4.  The Jail Partitioning Solution

      Jail neatly side-steps the majority of these problems through partitioning. Rather than introduce additional fine-grained access control mechanism, we partition a FreeBSD environment (processes, file system, network resources) into a management environment, and optionally subset Jail environments. In doing so, we simultaneously maintain the existing UNIX security model, allowing multiple users and a privileged root user in each jail, while limiting the scope of root's activities to his jail. Consequently the administrator of a FreeBSD machine can partition the machine into separate jails, and provide access to the super-user account in each of these without losing control of the over-all environment.

      A process in a partition is referred to as ``in jail''. When a FreeBSD system is booted up after a fresh install, no processes will be in jail. When a process is placed in a jail, it, and any descendents of the process created after the jail creation, will be in that jail. A process may be in only one jail, and after creation, it can not leave the jail. Jails are created when a privileged process calls the jail(2) syscall, with a description of the jail as an argument to the call. Each call to jail(2) creates a new jail; the only way for a new process to enter the jail is by inheriting access to the jail from another process already in that jail. Processes may never leave the jail they created, or were created in.

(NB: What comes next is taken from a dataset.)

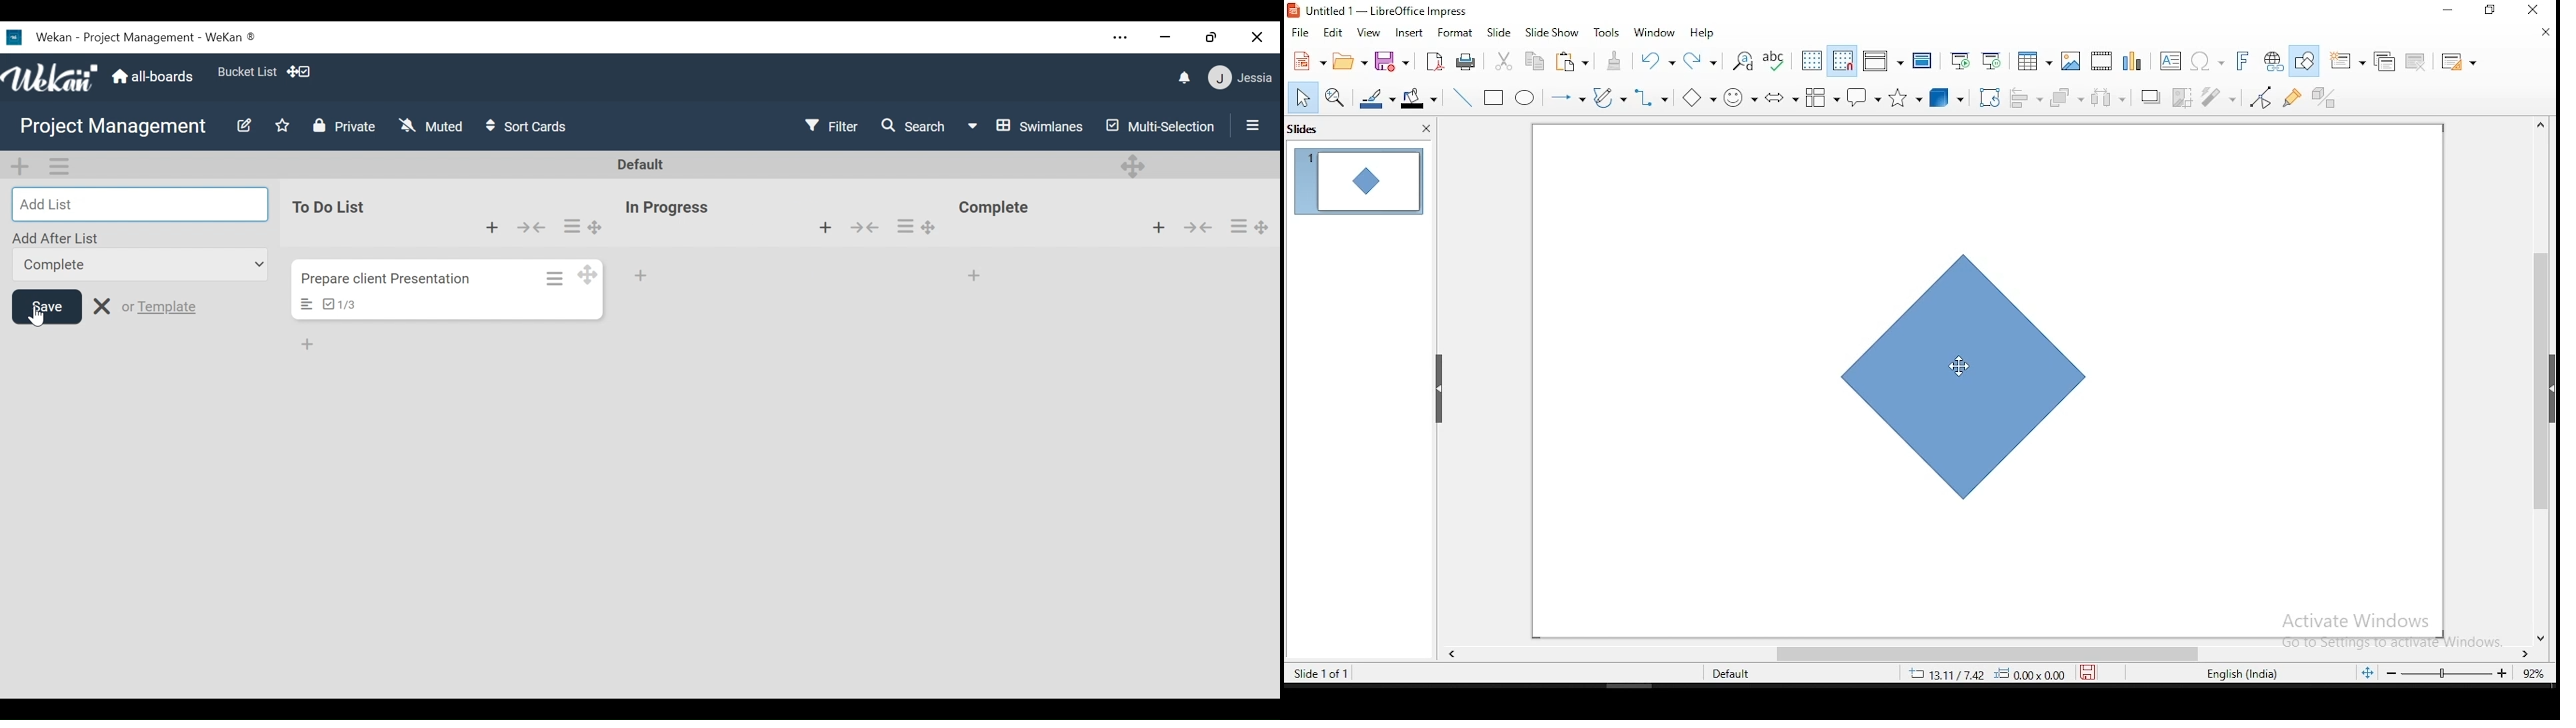 The width and height of the screenshot is (2576, 728). Describe the element at coordinates (1535, 61) in the screenshot. I see `copy` at that location.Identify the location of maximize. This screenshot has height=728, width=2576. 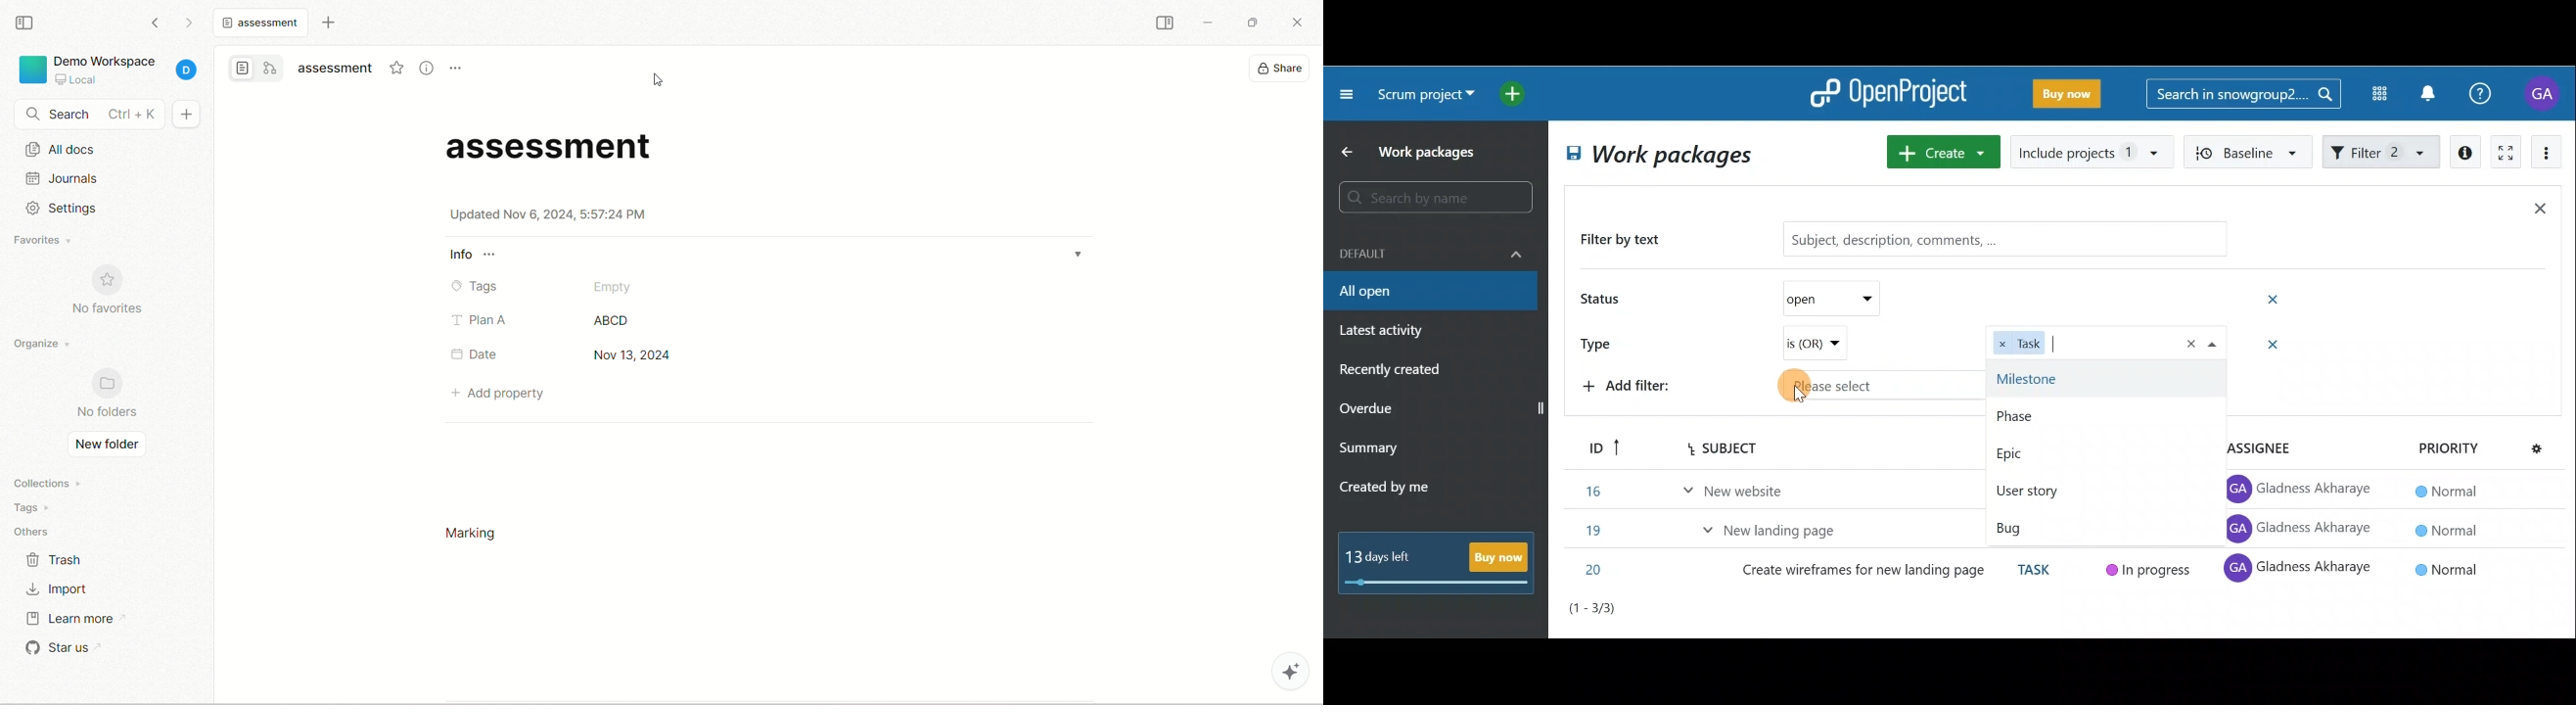
(1251, 23).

Fig. 1 -- Schematic diagram of machine with two configured jails

      Membership in a jail involves a number of restrictions: access to the file name-space is restricted in the style of chroot(2), the ability to bind network resources is limited to a specific IP address, the ability to manipulate system resources and perform privileged operations is sharply curtailed, and the ability to interact with other processes is limited to only processes inside the same jail.

      Jail takes advantage of the existing chroot(2) behaviour to limit access to the file system name-space for jailed processes. When a jail is created, it is bound to a particular file system root. Processes are unable to manipulate files that they cannot address, and as such the integrity and confidentiality of files outside of the jail file system root are protected. Traditional mechanisms for breaking out of chroot(2) have been blocked. In the expected and documented configuration, each jail is provided with its exclusive file system root, and standard FreeBSD directory layout, but this is not mandated by the implementation.

      Each jail is bound to a single IP address: processes within the jail may not make use of any other IP address for outgoing or incoming connections; this includes the ability to restrict what network services a particular jail may offer. As FreeBSD distinguishes attempts to bind all IP addresses from attempts to bind a particular address, bind requests for all IP addresses are redirected to the individual Jail address. Some network functionality associated with privileged calls are wholesale disabled due to the nature of the functionality offered, in particular facilities which would allow ``spoofing'' of IP numbers or disruptive traffic to be generated have been disabled.

      Processes running without root privileges will notice few, if any differences between a jailed environment or un-jailed environment. Processes running with root privileges will find that many restrictions apply to the privileged calls they may make. Some calls will now return an access error -- for example, an attempt to create a device node will now fail. Others will have a more limited scope than normal -- attempts to bind a reserved port number on all available addresses will result in binding only the address associated with the jail. Other calls will succeed as normal: root may read a file owned by any uid, as long as it is accessible through the jail file system name-space.

      Processes within the jail will find that they are unable to interact or even verify the existence of processes outside the jail -- processes within the jail are prevented from delivering signals to processes outside the jail, as well as connecting to those processes with debuggers, or even see them in the sysctl or process file system monitoring mechanisms. Jail does not prevent, nor is it intended to prevent, the use of covert channels or communications mechanisms via accepted interfaces -- for example, two processes may communicate via sockets over the IP network interface. Nor does it attempt to provide scheduling services based on the partition; however, it does prevent calls that interfere with normal process operation.

      As a result of these attempts to retain the standard FreeBSD API and framework, almost all applications will run unaffected. Standard system services such as Telnet, FTP, and SSH all behave normally, as do most third party applications, including the popular Apache web server.